Exercise task: Retype the stretch of the DPCat passage from "DPCat facilitates data" through "or a processor.".

DPCat facilitates data governance for ROPA by incorporating the organisation’s structural and managerial requirements. For U1, where a ROPA has to be maintained at the organisational level, the ROPA and ROPARecord data can be maintained centrally. For U2–U4, where there are heterogeneous sources of information, and it is desirable to record them in the same manner for provenance and follow-ups, the DCAT relations enable provenance of publishers and points of contact. In contrast, ROPACatalog enables collections of related information issued by, e.g., a department or a processor.
The semantics of DCAT provides flexibility in determining how ROPA information could be organised and stored without determining a single method or structure. For example, in addition to the structuring based on organisational units and external entities, it may be desirable to keep records based on contextual information—such as specific business processes related to a product or service. This can be achieved by creating additional ROPACatalog entries representing the other collection and linking them to relevant ROPA entries. Through this, organisations can achieve multifaceted approaches in using the ROPA information without data duplication.

Data provided:
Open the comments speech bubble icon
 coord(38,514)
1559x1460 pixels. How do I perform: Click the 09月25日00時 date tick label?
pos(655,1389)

Output for this task:
DPCat facilitates data governance for ROPA by incorporating the organisation’s structural and managerial requirements. For U1, where a ROPA has to be maintained at the organisational level, the ROPA and ROPARecord data can be maintained centrally. For U2–U4, where there are heterogeneous sources of information, and it is desirable to record them in the same manner for provenance and follow-ups, the DCAT relations enable provenance of publishers and points of contact. In contrast, ROPACatalog enables collections of related information issued by, e.g., a department or a processor.